Adriano Narcizo

Personal information
- Full name: Adriano Aparecido Narcizo
- Date of birth: 30 August 1994 (age 31)
- Place of birth: Ipaussu, Brazil
- Height: 1.75 m (5 ft 9 in)
- Position: Forward

Team information
- Current team: The Cong-Viettel
- Number: 27

Senior career*
- Years: Team / Apps / (Gls)
- 2014–2015: Novorizontino / 5 / (0)
- 2015: Trindade / 10 / (0)
- 2017: Rio Branco / 8 / (0)
- 2018: Ipatinga / 0 / (0)
- 2019–2021: Galvez / 19 / (10)
- 2021–2022: Melaka United / 15 / (4)
- 2023–2024: Penang / 23 / (1)
- 2024: The Cong-Viettel / 2 / (0)

= Adriano (footballer, born August 1994) =

Brazilian footballer (born 1994)

Adriano Aparecido Narcizo (born 30 August 1994), simply known as Adriano, is a Brazilian professional footballer who plays as a forward.
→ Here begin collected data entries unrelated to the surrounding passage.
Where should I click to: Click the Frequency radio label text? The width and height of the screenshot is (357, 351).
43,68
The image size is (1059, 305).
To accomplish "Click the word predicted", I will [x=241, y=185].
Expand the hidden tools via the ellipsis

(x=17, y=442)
He is currently a free agent after being sacked by his former club The Cong Viettel FC.

==Club career==
===Melaka United===
On 27 May 2021, Adriano signed a contract with Malaysian club Melaka United. On 25 July 2021, he made his debut for the club in a 1–1 draw against Sri Pahang.

===Penang FC===
In February 2023, he joined Penang FC. He played as starting midfielder in a pre-season cup match against Selangor FC and won the Hope Cup.